Task instructions. Rewrite the records below, changing every "Identify the location of" to "Find" and leaving everything else as it is.

Material to process.
▼
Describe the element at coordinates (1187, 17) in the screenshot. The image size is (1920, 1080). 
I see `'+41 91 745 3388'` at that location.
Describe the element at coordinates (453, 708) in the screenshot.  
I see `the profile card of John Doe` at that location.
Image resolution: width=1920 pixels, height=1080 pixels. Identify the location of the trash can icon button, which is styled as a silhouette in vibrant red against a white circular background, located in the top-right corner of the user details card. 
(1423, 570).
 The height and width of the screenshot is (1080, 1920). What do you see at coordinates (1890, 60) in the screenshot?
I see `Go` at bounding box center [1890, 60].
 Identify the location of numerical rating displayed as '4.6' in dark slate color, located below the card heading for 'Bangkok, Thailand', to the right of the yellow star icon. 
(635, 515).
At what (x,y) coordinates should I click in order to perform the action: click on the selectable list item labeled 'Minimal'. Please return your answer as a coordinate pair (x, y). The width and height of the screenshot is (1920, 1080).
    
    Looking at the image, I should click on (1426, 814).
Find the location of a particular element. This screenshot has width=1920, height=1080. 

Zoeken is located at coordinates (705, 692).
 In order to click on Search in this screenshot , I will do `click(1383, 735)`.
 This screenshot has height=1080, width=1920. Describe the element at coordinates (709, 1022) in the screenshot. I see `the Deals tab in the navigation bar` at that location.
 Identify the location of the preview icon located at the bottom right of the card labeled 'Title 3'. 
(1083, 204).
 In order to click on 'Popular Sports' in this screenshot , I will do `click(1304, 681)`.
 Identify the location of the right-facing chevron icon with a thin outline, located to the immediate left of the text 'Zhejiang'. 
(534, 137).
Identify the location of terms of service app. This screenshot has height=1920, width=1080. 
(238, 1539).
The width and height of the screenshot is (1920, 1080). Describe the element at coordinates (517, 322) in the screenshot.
▲
Response for this exercise.
Describe the element at coordinates (1187, 17) in the screenshot. The image size is (1920, 1080). 
I see `'+41 91 745 3388'` at that location.
Describe the element at coordinates (453, 708) in the screenshot.  
I see `the profile card of John Doe` at that location.
Image resolution: width=1920 pixels, height=1080 pixels. Find the trash can icon button, which is styled as a silhouette in vibrant red against a white circular background, located in the top-right corner of the user details card. 
(1423, 570).
 The height and width of the screenshot is (1080, 1920). What do you see at coordinates (1890, 60) in the screenshot?
I see `Go` at bounding box center [1890, 60].
 Find numerical rating displayed as '4.6' in dark slate color, located below the card heading for 'Bangkok, Thailand', to the right of the yellow star icon. 
(635, 515).
At what (x,y) coordinates should I click in order to perform the action: click on the selectable list item labeled 'Minimal'. Please return your answer as a coordinate pair (x, y). The width and height of the screenshot is (1920, 1080).
    
    Looking at the image, I should click on (1426, 814).
Find the location of a particular element. This screenshot has width=1920, height=1080. 

Zoeken is located at coordinates (705, 692).
 In order to click on Search in this screenshot , I will do `click(1383, 735)`.
 This screenshot has height=1080, width=1920. Describe the element at coordinates (709, 1022) in the screenshot. I see `the Deals tab in the navigation bar` at that location.
 Find the preview icon located at the bottom right of the card labeled 'Title 3'. 
(1083, 204).
 In order to click on 'Popular Sports' in this screenshot , I will do `click(1304, 681)`.
 Find the right-facing chevron icon with a thin outline, located to the immediate left of the text 'Zhejiang'. 
(534, 137).
Find terms of service app. This screenshot has height=1920, width=1080. 
(238, 1539).
The width and height of the screenshot is (1920, 1080). Describe the element at coordinates (517, 322) in the screenshot.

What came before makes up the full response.